# Start of EXCERPTED TEXT

The fund will be managed by external parties, the B.C. government explains, including the Housing Protection Fund Society, consisting of the BC Non-Profit Housing Association (BCNPHA), Co-operative Housing Federation B.C. (CHFBC), and the Aboriginal Housing Management Association (AHMA).

“͞Everyone deserves to feel secure in their home,” said Spencer Chandra Herbert, MLA for Vancouver-West End, who was recently appointed as the Premiers Liaison for Renters. ͞”The failure to build and protect rental housing helped create the crisis we are in today. Our government is taking bold action to ensure everyone in our province has access to housing they can afford.”

UBC professor Tom Davidoff says the homes built may not be of the highest quality, but have the potential to help more people.

“By providing some funding for nonprofits, they can secure more homes that are of moderate quality rather than newer, higher quality homes,” Davidoff said.

“Rather than seeing buildings get converted into luxury units, which creates more high-end units but not any extra affordable units…they’re helping people more in the lower and middle end of the income distribution rather than the top.”

But Mazdak Gharibnavaz with the Vancouver Tenants Union, says he’s not sure where the money will actually end up.

“This is not a silver bullet. We live in the eviction capital of Canada here in Metro Vancouver, and for us and our members, we’ve seen egregious cases of evictions and displacement taking place by both private landlords as well as nonprofit developers,” he said.

“Ultimately, it remains to be seen who gets the money.”

Gharibnavaz adds that the money isn’t enough to fix the issue, and more needs to be done.

“I would say that $500 million one-time grant is a drop in the bucket of what we actually need. If this was an annual program, we will be talking about taking 50 to 100 apartment buildings off the private market. But as it stands now, I don’t think it will go very far.”

“The program needs to be set up in a way where there’s democratic accountability and where it actually provides an opportunity to those who don’t have money to purchase property,” Gharibnavaz said.

“Ultimately, what is needed is for government to step in and create publicly built rental stock. That means ensuring the human rights of renters all the rights that they deserve to have a home that is secure, reliable, safe and affordable,” Gharibnavaz said.

Davidoff says the money could make a difference but may depend on the amount needed to maintain the buildings.

# End of EXCERPTED TEXT

PARTS OF THE EXERCISE:
1) Copy the passage of the housing fund article that opens with the words containing "The fund will" and closes with "help more people.".
2) Proceed with the housing fund article, picking up after its last sentence.
The lines that come after this article are from a separate source.

# Start of INFORMATION SUPPLIED

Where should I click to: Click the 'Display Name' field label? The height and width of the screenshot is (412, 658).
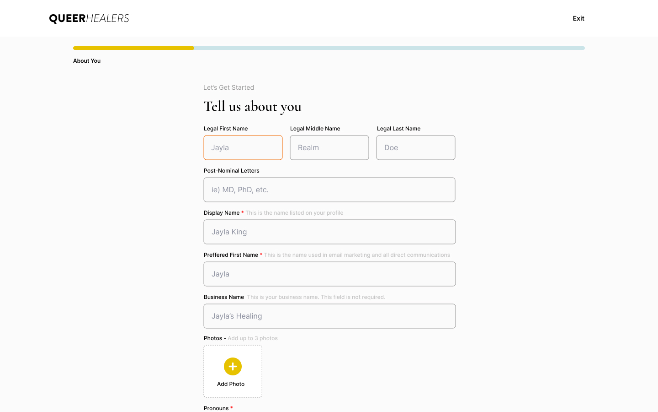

# End of INFORMATION SUPPLIED

ANSWERS TO THE PROBLEMS:
1)
The fund will be managed by external parties, the B.C. government explains, including the Housing Protection Fund Society, consisting of the BC Non-Profit Housing Association (BCNPHA), Co-operative Housing Federation B.C. (CHFBC), and the Aboriginal Housing Management Association (AHMA).

“͞Everyone deserves to feel secure in their home,” said Spencer Chandra Herbert, MLA for Vancouver-West End, who was recently appointed as the Premiers Liaison for Renters. ͞”The failure to build and protect rental housing helped create the crisis we are in today. Our government is taking bold action to ensure everyone in our province has access to housing they can afford.”

UBC professor Tom Davidoff says the homes built may not be of the highest quality, but have the potential to help more people.

2)
“This is a way to transfer resources from the province to renters in moderate quality units, and so I think this does on balance help renters,” Davidoff said.

“It depends a little on the economics of maintaining the existing building. If the rents almost support expenses, then you don’t need much subsidy…On the other hand, if it’s a building that is losing money on rent now faces ground lease payments, or an expensive refinancing, then it’s a different matter and there may be very large subsidies per unit, which are hard to rationalize economically,” Davidoff said.

According to the province, aside from the construction of new rental housing units in the province in recent years, the loss of rental stock to redevelopment has made the net number of purpose-built rentals similar to what it was in the 1990s, while the population has grown by 50 per cent.

According to Canada Mortgage and Housing Corporation data, between 1991 and 2021, approximately 97,000 purpose-built rental units in B.C. were either redeveloped or converted to more expensive units.

“This funding will not only help create and preserve some long-term affordability in B.C., it is also an investment that will allow the AHMA to implement some of the pieces of our comprehensive provincial strategy built on 25  years of expertise,” Margaret Pfoh, CEO of AHMA, said. “Having an Indigenous-led organization at the table as an equal partner with BCNPHA and CHFBC is another key step toward true reconciliation. This announcement speaks volumes to our relationship with the Province and enables us to put collective knowledge into action for the benefit of those who most need housing.”